I want to retrieve items in a table in dynamodb. then i will add this data to below the last data of the table in big query.
client = boto3.client('dynamodb')
table = dynamodb.Table('table')
response = table.scan(FilterExpression=Attr('created_at').gt(max_date_of_the_table_in_big_query))
#first part
data = response['Items']
#second part
while response.get('LastEvaluatedKey'):
response = table.scan(ExclusiveStartKey=response['LastEvaluatedKey'])
data.extend(response['Items'])
df=pd.DataFrame(data)
df=df[['query','created_at','result_count','id','isfuzy']]
# load df to big query
.....
the date filter working true but in while loop session (second part), the code retrieve all items. after first part, i have 100 rows. but after this code
while response.get('LastEvaluatedKey'):
response = table.scan(ExclusiveStartKey=response['LastEvaluatedKey'])
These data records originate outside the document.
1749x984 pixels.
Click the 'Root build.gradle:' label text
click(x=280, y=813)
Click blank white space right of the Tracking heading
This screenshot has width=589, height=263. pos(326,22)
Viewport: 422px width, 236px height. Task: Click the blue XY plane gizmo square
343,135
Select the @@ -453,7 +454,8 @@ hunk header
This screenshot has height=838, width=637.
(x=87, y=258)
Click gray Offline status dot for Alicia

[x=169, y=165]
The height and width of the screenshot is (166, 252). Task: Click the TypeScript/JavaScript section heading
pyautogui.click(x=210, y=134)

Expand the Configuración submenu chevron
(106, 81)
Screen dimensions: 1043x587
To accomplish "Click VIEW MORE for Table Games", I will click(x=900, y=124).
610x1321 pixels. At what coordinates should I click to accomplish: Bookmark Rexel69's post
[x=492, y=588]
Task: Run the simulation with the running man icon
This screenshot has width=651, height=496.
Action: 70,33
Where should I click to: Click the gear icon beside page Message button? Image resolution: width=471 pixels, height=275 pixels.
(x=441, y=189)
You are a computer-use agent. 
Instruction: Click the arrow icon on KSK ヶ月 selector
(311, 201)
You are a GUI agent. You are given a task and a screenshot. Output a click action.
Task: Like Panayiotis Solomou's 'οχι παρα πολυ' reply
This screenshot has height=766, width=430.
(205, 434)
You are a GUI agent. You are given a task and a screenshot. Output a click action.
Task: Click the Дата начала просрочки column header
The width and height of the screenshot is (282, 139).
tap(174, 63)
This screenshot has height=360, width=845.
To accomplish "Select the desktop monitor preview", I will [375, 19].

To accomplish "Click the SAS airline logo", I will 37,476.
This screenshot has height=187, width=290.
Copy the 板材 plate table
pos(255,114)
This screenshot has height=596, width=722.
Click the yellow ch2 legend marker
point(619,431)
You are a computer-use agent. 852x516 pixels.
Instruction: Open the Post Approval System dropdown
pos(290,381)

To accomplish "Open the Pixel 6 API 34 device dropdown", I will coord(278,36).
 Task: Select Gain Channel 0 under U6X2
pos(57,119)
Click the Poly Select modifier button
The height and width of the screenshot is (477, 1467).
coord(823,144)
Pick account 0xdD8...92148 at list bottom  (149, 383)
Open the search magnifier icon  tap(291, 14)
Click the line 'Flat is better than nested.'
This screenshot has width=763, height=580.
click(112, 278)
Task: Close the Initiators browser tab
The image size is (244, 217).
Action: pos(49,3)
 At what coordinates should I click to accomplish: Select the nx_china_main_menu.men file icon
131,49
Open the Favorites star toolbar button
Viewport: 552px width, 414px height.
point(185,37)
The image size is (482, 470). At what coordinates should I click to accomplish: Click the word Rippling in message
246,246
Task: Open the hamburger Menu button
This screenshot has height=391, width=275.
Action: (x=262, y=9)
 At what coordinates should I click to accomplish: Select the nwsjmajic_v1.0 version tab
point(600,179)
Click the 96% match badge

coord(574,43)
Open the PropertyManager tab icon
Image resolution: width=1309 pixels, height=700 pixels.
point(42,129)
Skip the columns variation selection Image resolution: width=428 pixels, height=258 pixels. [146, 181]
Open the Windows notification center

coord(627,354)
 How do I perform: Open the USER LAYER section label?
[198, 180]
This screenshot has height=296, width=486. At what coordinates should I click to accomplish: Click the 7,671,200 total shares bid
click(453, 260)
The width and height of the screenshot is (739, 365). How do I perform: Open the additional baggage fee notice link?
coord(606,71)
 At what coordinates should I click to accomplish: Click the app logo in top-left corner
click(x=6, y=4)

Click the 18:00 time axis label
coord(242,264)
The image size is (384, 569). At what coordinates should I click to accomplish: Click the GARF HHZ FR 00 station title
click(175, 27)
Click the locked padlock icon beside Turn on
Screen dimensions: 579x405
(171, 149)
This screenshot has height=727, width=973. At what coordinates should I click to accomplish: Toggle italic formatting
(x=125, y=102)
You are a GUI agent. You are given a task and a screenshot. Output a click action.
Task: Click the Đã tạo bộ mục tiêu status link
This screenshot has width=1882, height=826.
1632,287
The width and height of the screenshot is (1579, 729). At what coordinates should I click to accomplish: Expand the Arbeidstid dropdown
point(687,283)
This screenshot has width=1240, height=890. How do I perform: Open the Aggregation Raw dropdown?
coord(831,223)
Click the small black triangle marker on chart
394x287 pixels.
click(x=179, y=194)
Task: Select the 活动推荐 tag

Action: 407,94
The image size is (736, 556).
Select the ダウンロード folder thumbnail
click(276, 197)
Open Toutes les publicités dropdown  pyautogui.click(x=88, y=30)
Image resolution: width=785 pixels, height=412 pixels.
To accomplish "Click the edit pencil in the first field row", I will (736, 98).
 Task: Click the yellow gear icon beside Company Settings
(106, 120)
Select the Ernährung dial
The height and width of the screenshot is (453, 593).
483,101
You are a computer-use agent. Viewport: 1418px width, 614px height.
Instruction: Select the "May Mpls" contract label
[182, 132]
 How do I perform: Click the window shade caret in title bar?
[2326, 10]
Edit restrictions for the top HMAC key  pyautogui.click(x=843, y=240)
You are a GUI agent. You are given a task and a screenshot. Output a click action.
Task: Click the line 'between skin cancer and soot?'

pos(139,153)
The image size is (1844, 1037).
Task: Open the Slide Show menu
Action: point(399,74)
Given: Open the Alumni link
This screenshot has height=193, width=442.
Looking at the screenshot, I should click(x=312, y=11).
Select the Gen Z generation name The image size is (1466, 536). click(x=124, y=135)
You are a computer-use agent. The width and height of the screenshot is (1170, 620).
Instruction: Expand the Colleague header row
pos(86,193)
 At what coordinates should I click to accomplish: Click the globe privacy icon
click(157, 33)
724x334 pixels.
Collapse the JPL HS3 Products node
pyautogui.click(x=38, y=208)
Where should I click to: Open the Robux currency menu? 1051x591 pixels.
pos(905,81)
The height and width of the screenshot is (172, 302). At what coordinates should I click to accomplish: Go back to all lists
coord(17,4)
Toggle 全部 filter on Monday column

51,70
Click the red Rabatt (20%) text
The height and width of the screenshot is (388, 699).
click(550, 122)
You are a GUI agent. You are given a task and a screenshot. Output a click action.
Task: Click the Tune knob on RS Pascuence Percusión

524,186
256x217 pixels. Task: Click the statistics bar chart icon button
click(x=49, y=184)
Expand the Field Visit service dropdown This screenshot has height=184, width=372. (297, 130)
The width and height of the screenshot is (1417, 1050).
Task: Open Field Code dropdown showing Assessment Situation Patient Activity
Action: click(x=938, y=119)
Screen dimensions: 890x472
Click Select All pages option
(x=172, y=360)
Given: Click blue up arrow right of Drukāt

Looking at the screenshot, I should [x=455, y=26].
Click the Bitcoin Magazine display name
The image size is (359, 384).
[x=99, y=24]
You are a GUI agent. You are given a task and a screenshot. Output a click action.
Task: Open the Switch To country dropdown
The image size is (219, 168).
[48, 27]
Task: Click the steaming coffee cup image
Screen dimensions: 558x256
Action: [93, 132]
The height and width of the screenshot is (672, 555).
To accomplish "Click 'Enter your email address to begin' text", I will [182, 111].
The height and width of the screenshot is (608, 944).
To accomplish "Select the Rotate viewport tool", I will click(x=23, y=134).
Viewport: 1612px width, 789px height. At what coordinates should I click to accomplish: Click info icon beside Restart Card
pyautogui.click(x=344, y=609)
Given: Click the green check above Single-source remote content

data.extend(response['Items'])
i have 500.000 rows. i can use only first part. but i know there is a 1 mb limit, thats why i am using second part. how can i get data in given date range
CodePudding user response:
Your 1st scan API call has a FilterExpression
set, which applies your data filter:
response = table.scan(FilterExpression=Attr('created_at').gt(max_date_of_the_table_in_big_query))
However, the 2nd scan API call doesn't have one set and thus is not filtering your data:
response = table.scan(ExclusiveStartKey=response['LastEvaluatedKey'])
Apply the FilterExpression
to both calls:
while response.get('LastEvaluatedKey'):
response = table.scan(
ExclusiveStartKey=response['LastEvaluatedKey'],
FilterExpression=Attr('created_at').gt(max_date_of_the_table_in_big_query)
)
data.extend(response['Items'])